PRELIMINARY INVESTIGATION Seven of the 11 respondents in the police complaint of rape with homicide in connection with the death of flight attendant Christine Dacera on New Year’s Day
leave the Makati Prosecutor’s Office, which began its preliminary investigation recently. They include (from left) Rommel Galido, John Pascual de la Serna III, Gregorio Angelo de Guzman
and Valentine Rosales (far right). Also present were Dacera’s family and officers of the Philippine National Police, together with their lawyers. INQUIRER file photo / RICHARD A. REYES

MANILA, Philippines — The lawyer of one of the respondents in flight attendant Christine Dacera’s case stood by the results stated in the reports submitted by the Philippine National Police (PNP), which showed that Dacera died of natural causes.

“What we placed there were the findings of medicolegal because science would not lie. The two medicolegal reports speak of natural death. The DNA examination speaks the same that there is an aneurysm,” Lawyer Emmanuel Ramos, legal counsel of John Paul Halili, told reporters after the preliminary investigation on the Dacera case.

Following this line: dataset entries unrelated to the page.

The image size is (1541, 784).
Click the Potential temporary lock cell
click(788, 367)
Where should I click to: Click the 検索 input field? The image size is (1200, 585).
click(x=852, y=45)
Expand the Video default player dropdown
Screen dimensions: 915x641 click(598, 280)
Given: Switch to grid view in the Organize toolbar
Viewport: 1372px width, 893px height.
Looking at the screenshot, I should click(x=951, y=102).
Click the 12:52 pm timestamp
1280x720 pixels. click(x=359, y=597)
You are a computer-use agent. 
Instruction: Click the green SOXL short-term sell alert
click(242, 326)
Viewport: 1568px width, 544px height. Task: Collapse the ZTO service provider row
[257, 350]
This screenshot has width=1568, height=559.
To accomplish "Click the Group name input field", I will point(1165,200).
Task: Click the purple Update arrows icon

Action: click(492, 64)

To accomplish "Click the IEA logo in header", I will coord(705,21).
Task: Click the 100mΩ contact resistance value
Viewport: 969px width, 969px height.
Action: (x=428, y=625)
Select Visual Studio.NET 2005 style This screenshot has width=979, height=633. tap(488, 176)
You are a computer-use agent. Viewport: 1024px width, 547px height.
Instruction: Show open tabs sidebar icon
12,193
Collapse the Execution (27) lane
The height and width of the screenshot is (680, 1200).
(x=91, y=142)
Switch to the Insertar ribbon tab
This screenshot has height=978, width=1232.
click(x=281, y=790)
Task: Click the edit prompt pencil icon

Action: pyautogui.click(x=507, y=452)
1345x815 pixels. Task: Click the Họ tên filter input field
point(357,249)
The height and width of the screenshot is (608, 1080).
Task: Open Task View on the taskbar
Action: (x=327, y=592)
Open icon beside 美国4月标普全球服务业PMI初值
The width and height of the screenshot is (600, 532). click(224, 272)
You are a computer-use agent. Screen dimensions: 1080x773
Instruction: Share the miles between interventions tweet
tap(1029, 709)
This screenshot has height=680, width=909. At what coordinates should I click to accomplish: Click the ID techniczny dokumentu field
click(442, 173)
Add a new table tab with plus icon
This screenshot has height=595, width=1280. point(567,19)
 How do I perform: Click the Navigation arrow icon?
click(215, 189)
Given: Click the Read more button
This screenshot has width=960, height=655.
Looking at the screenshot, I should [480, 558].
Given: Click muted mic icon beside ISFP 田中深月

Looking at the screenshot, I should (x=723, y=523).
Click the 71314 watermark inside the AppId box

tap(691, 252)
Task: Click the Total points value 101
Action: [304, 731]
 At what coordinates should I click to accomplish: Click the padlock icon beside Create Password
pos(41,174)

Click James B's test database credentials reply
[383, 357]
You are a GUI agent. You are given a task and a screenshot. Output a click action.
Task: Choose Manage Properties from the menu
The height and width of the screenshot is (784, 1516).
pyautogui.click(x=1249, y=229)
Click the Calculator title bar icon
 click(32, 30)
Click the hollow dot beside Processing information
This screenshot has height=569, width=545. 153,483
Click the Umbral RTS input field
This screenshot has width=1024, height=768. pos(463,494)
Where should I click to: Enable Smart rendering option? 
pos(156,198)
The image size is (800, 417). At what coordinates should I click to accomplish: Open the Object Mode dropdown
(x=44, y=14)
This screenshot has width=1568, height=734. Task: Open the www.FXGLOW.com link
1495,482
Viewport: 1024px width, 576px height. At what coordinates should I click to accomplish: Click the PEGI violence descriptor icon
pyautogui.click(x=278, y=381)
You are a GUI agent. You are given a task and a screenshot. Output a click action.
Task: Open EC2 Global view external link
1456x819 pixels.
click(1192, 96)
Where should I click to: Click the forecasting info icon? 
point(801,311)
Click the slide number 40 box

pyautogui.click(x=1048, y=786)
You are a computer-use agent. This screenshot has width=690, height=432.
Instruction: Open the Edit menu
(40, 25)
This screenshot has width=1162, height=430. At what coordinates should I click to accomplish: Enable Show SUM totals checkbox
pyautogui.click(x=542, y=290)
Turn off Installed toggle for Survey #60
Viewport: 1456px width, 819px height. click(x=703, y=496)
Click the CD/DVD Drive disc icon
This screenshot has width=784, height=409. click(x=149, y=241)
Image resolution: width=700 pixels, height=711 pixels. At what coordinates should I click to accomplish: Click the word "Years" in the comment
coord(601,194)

Ramos was asked about the contents of the counter-affidavit, responding to the complaint of the PNP against Halili and 10 others who were with Dacera on New Year’s Day.

Halili is one of the respondents who were arrested by Makati police, who filed the provisional charge of rape with homicide. He was released after the Makati prosecutor’s office referred the complaint to lawmen for further investigation.

City prosecutors said respondents submitted their counter-affidavits during the preliminary investigation on the Dacera case this Wednesday.

The continuation of a preliminary investigation for the complainant’s reply-affidavit is set on February 11, 2021, at 2 p.m., city prosecutors said in its statement.

In a histopathology exam conducted on Dacera’s organs, police found that she died of a ruptured aortic aneurysm, triggered by increased blood pressure.

A medicolegal report from the PNP Crime Laboratory also ruled out that there was foul play in Dacera’s death.

Despite PNP records contradicting the rape and homicide angle, Dacera’s family still insisted that the 23-year-old was sexually molested prior to her death on New Year’s Day.